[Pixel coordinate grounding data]
[Start of section]

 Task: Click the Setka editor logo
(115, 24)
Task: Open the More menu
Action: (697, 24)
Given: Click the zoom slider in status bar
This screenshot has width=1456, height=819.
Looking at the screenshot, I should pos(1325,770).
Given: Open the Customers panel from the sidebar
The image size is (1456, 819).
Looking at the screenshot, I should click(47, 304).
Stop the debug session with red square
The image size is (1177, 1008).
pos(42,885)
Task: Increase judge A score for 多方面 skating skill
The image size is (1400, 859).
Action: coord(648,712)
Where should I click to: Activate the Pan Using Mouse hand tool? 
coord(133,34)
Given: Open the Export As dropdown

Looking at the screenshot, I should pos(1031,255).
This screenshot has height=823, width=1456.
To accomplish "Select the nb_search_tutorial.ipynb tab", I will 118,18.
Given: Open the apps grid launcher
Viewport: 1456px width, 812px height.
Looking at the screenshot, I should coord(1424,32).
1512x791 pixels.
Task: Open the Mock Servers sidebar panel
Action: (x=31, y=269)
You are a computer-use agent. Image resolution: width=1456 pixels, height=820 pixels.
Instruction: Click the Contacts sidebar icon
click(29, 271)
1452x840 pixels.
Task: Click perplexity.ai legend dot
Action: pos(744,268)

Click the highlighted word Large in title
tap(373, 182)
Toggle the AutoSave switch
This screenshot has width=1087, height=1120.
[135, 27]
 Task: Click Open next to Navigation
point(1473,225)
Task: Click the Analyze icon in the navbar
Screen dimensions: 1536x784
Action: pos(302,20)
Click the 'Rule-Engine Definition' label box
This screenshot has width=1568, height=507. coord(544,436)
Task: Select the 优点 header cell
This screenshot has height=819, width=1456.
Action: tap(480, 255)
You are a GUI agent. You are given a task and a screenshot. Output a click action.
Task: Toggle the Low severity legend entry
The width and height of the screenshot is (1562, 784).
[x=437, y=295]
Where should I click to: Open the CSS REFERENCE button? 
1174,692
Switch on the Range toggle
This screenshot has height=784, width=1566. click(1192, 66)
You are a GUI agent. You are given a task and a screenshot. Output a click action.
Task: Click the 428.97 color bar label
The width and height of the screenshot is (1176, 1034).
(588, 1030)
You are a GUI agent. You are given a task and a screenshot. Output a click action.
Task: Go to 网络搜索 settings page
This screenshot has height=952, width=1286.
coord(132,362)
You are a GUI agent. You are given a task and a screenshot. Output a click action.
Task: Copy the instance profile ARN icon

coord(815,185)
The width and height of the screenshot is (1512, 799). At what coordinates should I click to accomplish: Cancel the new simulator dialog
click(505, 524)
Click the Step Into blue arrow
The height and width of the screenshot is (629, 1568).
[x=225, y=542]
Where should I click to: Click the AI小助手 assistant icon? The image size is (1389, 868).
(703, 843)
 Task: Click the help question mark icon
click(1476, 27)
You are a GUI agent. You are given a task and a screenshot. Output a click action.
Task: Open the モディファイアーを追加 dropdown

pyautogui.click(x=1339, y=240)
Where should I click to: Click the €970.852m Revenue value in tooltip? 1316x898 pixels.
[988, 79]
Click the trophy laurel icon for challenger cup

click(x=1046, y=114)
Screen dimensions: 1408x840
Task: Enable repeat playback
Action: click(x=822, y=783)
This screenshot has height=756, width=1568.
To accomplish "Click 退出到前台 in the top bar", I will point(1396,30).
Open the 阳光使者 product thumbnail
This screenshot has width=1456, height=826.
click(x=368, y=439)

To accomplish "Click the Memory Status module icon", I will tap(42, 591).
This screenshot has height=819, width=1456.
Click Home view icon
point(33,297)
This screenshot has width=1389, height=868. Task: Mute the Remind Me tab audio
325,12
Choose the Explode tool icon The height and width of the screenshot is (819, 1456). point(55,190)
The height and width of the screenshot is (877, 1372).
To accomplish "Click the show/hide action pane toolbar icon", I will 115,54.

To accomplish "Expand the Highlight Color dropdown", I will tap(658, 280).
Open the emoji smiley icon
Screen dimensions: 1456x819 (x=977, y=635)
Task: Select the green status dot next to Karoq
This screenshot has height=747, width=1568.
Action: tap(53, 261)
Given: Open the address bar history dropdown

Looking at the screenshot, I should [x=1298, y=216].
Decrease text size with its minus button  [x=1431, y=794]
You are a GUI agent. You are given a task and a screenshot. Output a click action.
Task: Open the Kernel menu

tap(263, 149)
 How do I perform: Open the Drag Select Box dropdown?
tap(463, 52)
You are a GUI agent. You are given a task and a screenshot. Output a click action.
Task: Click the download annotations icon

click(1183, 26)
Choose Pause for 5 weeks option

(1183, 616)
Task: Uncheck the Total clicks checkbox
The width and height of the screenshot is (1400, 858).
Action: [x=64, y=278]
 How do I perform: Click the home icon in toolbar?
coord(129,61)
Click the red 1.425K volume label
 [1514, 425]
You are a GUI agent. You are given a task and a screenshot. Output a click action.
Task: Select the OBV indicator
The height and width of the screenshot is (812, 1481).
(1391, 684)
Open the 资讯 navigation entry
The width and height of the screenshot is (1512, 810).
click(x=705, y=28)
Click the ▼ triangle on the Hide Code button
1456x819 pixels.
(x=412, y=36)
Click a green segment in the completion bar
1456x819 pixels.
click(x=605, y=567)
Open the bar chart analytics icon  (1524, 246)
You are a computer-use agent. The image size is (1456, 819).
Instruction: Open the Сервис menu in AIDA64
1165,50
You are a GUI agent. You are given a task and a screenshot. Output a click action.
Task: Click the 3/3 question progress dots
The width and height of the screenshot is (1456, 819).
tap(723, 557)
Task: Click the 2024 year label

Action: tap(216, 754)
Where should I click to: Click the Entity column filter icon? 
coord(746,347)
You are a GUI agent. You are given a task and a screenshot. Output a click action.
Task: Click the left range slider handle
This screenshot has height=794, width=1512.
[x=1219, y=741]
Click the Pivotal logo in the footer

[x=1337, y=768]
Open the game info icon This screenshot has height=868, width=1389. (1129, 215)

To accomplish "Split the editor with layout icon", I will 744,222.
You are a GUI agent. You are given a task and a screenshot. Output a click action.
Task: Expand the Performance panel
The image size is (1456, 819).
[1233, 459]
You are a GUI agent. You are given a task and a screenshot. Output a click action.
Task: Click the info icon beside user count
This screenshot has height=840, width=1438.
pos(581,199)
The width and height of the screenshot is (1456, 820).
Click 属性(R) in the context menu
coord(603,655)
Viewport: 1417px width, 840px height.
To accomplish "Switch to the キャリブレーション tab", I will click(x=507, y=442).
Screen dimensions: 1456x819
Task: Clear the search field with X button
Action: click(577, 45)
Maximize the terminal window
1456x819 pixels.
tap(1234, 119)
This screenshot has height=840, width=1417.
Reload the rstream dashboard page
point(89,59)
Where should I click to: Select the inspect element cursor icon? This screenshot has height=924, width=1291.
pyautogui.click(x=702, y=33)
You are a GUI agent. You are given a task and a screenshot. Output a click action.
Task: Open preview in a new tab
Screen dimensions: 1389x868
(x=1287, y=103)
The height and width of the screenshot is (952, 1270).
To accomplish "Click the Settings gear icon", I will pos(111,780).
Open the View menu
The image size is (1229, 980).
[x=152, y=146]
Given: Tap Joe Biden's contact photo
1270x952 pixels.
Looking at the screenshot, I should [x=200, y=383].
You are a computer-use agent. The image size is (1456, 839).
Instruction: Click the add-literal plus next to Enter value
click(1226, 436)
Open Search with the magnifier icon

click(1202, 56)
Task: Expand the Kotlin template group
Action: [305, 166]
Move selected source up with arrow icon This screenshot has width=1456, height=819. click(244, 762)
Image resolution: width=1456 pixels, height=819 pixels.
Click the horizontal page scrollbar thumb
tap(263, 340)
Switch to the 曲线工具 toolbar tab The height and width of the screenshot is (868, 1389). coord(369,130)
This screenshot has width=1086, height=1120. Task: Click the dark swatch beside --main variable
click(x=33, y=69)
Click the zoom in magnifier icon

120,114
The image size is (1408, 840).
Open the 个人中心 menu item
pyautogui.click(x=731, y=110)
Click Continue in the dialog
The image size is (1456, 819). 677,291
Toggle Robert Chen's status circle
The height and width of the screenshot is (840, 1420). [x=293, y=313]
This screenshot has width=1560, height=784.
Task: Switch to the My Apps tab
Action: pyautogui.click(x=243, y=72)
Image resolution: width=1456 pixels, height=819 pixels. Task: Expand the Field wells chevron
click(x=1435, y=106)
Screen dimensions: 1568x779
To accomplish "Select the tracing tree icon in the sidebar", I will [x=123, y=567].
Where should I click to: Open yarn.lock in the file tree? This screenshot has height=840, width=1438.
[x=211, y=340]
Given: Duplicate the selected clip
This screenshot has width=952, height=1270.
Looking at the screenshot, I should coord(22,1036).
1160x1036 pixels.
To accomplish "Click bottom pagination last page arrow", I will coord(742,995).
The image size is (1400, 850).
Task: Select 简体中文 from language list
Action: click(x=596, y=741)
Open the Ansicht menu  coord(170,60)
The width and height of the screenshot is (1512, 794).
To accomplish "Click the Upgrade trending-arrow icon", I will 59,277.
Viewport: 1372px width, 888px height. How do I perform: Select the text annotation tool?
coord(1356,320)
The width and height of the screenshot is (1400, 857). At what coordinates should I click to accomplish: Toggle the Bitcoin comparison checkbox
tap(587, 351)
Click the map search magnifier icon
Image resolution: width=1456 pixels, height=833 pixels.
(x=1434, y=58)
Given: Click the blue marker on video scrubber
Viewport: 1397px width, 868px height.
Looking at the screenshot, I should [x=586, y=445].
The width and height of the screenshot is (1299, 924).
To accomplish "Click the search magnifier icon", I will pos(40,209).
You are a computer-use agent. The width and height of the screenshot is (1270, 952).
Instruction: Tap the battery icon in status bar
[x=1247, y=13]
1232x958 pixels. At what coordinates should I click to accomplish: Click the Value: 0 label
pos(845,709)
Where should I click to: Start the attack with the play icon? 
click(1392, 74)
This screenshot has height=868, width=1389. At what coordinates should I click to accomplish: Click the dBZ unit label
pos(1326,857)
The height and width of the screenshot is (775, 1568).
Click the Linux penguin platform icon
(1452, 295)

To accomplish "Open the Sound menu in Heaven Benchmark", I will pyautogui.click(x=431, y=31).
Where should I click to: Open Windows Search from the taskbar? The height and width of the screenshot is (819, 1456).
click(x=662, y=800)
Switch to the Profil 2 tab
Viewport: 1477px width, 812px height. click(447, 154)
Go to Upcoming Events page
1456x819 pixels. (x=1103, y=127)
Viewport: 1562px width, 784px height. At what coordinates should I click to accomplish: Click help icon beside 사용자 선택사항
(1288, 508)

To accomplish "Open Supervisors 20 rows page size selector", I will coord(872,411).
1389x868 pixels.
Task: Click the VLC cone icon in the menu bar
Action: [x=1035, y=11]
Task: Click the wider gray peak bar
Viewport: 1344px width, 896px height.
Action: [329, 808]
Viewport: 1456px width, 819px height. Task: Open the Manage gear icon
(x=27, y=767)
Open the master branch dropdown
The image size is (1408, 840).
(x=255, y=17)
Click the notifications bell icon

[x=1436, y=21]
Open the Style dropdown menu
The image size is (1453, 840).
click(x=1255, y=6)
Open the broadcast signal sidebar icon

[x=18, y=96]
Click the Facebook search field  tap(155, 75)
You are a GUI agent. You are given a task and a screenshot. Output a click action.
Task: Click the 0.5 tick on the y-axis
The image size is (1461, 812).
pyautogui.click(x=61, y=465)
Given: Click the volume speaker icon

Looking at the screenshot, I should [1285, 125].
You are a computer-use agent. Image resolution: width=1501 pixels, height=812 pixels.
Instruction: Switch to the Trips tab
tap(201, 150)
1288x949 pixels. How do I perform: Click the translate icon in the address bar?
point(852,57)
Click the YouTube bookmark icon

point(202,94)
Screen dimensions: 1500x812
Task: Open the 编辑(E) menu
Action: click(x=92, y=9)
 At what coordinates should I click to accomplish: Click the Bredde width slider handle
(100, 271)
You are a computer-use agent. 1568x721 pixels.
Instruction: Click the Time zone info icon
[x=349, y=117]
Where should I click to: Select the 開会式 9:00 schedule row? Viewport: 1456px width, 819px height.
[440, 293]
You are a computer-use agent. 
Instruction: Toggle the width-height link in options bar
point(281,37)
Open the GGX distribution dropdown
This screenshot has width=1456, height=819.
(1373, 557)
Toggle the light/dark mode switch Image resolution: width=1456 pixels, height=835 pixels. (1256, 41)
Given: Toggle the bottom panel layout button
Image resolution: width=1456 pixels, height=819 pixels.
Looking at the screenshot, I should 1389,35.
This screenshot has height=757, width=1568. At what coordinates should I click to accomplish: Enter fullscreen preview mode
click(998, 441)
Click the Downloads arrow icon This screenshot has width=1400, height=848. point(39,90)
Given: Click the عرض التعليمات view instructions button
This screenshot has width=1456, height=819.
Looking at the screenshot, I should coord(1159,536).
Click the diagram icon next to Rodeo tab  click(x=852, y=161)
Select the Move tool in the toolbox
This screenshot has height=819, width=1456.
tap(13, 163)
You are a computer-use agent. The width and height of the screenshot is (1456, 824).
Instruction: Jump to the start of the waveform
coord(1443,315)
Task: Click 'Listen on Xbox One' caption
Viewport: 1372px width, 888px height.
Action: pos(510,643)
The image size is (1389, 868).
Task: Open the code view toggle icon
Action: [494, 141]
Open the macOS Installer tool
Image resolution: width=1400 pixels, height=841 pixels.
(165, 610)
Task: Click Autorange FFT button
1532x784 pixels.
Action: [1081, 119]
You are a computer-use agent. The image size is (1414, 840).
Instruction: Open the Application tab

[End of section]

TASK TO COMPLETE: Which lines above contain the word "layout"? Copy all of them.

EXERCISE SOLUTION:
To accomplish "Split the editor with layout icon", I will 744,222.
Given: Toggle the bottom panel layout button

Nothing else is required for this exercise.